# Start of DATASET CONTENT

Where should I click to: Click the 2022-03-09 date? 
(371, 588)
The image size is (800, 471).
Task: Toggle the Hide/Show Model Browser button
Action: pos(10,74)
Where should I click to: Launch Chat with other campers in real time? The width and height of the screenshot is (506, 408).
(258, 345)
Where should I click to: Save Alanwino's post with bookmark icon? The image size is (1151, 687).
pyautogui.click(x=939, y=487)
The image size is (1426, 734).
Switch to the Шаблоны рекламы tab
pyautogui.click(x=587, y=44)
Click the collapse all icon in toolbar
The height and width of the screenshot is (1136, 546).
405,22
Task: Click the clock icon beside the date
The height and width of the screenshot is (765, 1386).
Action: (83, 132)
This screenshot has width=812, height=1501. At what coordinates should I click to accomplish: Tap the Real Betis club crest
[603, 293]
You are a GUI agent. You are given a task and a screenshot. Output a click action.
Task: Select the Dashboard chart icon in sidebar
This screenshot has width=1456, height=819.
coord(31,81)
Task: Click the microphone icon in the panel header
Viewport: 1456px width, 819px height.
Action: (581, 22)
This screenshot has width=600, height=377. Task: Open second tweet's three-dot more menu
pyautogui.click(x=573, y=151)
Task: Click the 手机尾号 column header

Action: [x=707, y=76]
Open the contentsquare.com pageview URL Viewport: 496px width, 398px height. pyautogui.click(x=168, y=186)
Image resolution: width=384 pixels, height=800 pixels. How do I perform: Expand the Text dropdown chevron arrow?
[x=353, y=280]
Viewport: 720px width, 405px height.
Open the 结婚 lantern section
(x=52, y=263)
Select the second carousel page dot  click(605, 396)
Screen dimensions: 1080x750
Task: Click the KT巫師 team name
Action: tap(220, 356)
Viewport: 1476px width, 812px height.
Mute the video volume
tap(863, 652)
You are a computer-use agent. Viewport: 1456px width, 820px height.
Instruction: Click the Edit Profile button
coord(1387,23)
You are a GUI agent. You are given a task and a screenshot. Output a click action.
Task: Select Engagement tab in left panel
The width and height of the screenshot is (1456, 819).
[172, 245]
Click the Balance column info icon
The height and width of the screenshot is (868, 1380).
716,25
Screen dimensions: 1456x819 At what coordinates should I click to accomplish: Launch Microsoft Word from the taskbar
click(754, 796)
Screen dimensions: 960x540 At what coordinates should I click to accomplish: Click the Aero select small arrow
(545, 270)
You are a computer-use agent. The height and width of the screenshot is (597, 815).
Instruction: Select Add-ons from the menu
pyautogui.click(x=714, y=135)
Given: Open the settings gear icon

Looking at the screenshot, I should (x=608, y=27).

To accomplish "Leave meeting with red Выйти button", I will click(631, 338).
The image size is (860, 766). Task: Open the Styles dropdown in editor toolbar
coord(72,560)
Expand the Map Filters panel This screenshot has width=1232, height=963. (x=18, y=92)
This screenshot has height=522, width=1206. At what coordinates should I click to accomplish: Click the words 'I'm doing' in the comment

# End of DATASET CONTENT

EXERCISE BRIEF |
Pull out every line of the records that contains the string "agent", copying each one in full. Case counts, so match only that exact capitalization.

WRITTEN ANSWER |
You are a GUI agent. You are given a task and a screenshot. Output a click action.
You are a computer-use agent. Viewport: 1456px width, 820px height.
You are a GUI agent. You are given a task and a screenshot. Output a click action.
You are a computer-use agent. The height and width of the screenshot is (597, 815).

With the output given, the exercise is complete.